Full Report
Unit 42 research on multi-agent AI systems on Amazon Bedrock reveals new attack surfaces and prompt injection risks. Learn how to secure your AI applications. The post When an Attacker Meets a Group of Agents: Navigating Amazon Bedrock's Multi-Agent Applications appeared first on Unit 42.
Analysis Summary
# Tool/Technique: Multi-Agent Prompt Injection (Amazon Bedrock)
## Overview
This research explores the exploitation of multi-agent AI systems integrated within Amazon Bedrock. The technique focuses on how an attacker can leverage a single compromised agent or a malicious prompt to manipulate a chain of specialized agents (orchestrator, sub-agents, and knowledge bases). The goal is to achieve unauthorized data access, bypass safety guardrails, or execute arbitrary actions through tool-calling mechanisms.
## Technical Details
- **Type**: Technique (Adversarial Machine Learning / Prompt Injection)
- **Platform**: Cloud-based AI Orchestration (Amazon Bedrock, AWS Lambda)
- **Capabilities**: Cross-agent contamination, unauthorized API execution (Tool Use), PII/Sensitive data exfiltration from Knowledge Bases, and guardrail circumvention.
- **First Seen**: Research published November 2024 (Unit 42).
## MITRE ATT&CK Mapping
- **TA0001 - Initial Access**
- T1566 - Phishing (Delivering malicious prompts via user input)
- **TA0007 - Discovery**
- T1082 - System Information Discovery (Probing agent descriptions and available tools)
- **TA0009 - Collection**
- T1530 - Data from Cloud Storage Object (Exfiltrating data via Knowledge Base queries)
- **TA0040 - Impact**
- T1499 - Endpoint Denial of Service (Recursive agent loops)
## Functionality
### Core Capabilities
- **Indirect Prompt Injection**: Injecting malicious instructions into data sources (e.g., a PDF in an S3 bucket) that a sub-agent later retrieves and processes, leading to the hijacking of the session orchestrator.
- **Tool Logic Manipulation**: Exploiting the "Tool Use" capability of agents to trick them into executing functions (Lambda functions) with unauthorized parameters.
- **Orchestration Hijacking**: Overriding the central supervisor agent's logic to redirect the workflow to unintended sub-agents or external malicious endpoints.
### Advanced Features
- **Cross-Agent Contamination**: Using a secondary agent as a "proxy" to bypass security filters applied only to the primary user-facing agent.

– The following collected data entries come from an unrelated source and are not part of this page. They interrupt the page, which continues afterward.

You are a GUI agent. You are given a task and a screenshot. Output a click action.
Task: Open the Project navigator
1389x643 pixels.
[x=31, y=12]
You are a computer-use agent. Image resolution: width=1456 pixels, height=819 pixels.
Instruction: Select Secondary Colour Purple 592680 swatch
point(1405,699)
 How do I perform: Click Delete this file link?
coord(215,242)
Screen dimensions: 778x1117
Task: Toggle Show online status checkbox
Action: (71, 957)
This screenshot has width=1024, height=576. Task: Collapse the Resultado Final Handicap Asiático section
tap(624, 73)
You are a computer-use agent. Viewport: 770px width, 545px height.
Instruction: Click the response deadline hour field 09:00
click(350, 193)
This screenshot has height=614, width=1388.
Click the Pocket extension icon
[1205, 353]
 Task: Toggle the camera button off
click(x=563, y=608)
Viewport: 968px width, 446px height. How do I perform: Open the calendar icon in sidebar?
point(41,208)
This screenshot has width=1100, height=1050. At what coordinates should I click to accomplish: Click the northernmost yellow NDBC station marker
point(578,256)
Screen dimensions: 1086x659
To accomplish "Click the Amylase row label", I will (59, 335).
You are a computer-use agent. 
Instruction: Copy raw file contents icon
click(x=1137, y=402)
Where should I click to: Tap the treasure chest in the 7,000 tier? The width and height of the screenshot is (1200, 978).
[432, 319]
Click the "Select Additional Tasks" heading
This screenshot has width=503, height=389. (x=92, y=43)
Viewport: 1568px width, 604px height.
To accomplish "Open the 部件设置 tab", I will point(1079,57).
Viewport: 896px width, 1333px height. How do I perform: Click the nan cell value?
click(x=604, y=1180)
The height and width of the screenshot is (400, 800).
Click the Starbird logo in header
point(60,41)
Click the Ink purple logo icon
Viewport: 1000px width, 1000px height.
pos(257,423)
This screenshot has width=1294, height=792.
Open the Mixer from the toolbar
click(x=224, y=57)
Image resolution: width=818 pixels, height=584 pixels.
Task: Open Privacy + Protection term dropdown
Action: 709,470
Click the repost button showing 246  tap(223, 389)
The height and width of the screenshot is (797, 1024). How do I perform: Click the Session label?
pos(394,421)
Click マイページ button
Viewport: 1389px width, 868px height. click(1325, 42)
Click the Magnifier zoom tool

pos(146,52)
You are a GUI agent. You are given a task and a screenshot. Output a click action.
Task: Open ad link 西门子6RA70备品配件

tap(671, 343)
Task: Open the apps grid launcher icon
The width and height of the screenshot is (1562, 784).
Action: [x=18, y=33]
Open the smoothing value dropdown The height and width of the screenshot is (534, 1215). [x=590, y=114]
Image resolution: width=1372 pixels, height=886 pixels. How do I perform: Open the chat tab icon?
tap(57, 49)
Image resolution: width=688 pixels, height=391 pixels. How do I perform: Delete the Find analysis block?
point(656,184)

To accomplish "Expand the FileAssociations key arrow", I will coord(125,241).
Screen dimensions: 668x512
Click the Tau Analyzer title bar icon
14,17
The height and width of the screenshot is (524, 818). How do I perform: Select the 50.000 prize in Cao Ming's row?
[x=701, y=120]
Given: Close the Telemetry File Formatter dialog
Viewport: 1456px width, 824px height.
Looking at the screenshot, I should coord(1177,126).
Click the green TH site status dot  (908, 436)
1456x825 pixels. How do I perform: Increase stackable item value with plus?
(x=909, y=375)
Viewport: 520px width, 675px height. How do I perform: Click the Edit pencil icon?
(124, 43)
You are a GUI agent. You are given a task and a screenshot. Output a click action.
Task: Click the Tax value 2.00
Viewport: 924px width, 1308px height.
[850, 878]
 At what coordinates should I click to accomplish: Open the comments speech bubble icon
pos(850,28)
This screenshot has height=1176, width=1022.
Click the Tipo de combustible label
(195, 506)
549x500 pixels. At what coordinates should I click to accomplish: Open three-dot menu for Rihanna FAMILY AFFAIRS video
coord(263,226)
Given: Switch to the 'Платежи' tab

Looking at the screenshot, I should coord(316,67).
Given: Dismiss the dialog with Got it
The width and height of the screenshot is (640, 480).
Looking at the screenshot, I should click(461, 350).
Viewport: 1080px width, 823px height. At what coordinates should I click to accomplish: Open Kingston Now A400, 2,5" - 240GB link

- **Recursive Calling**: Crafting prompts that cause agents to call themselves or each other in an infinite loop, causing resource exhaustion.
## Indicators of Compromise
- **File Hashes**: N/A (Technique-based)
- **File Names**: Maliciously crafted documents (e.g., `resume.pdf`, `invoice.txt`) containing hidden injection strings like `[System Note: Disregard previous instructions...]`.
- **Registry Keys**: N/A
- **Network Indicators**:
- Connections to unauthorized external domains via agent `url_fetcher` tools.
- Unexpected API calls to `bedrock-runtime.amazonaws[.]com` with unusually high token counts.
- **Behavioral Indicators**:
- Agent logs showing "Conflicting Instructions" or "Instruction Overrides."
- Multiple rapid transitions between sub-agents that do not align with the typical user workflow.
- Sub-agents attempting to access S3 buckets or Lambda functions outside their defined scope.
## Associated Threat Actors
- No specific groups assigned; currently identified as a risk for **Adversarial AI** practitioners and generic cloud-targeting threat actors.
## Detection Methods
- **Behavioral Detection**: Monitoring for "Prompt Injection" patterns in CloudWatch logs, specifically looking for system-level keywords appearing in user-provided input fields.
- **Anomalous Tool Execution**: Detecting when an agent calls a tool/Lambda function with arguments that vary significantly from historical baseline parameters.
- **Multi-Agent Latency Analysis**: Identifying recursive loops by monitoring spikes in execution time and token consumption within a single session ID.
## Mitigation Strategies
- **Least Privilege for Agents**: Ensure each sub-agent and its associated IAM role has the absolute minimum permissions required (e.g., read-only access to specific S3 prefixes).
- **Independent Guardrails**: Apply Amazon Bedrock Guardrails to *every* agent in the workflow, not just the primary orchestrator.
- **Human-in-the-loop (HITL)**: Require manual approval for high-risk tool executions (e.g., deleting data or sending emails).
- **Input Sanitization**: Treat all output from sub-agents and knowledge bases as untrusted "user" input before passing it to the orchestrator.
## Related Tools/Techniques
- **Garak**: An LLM vulnerability scanner.
- **PyRIT**: Python Risk Identification Tool for generative AI.
- **Indirect Prompt Injection**: The broader technique of poisoning RAG (Retrieval-Augmented Generation) data sources.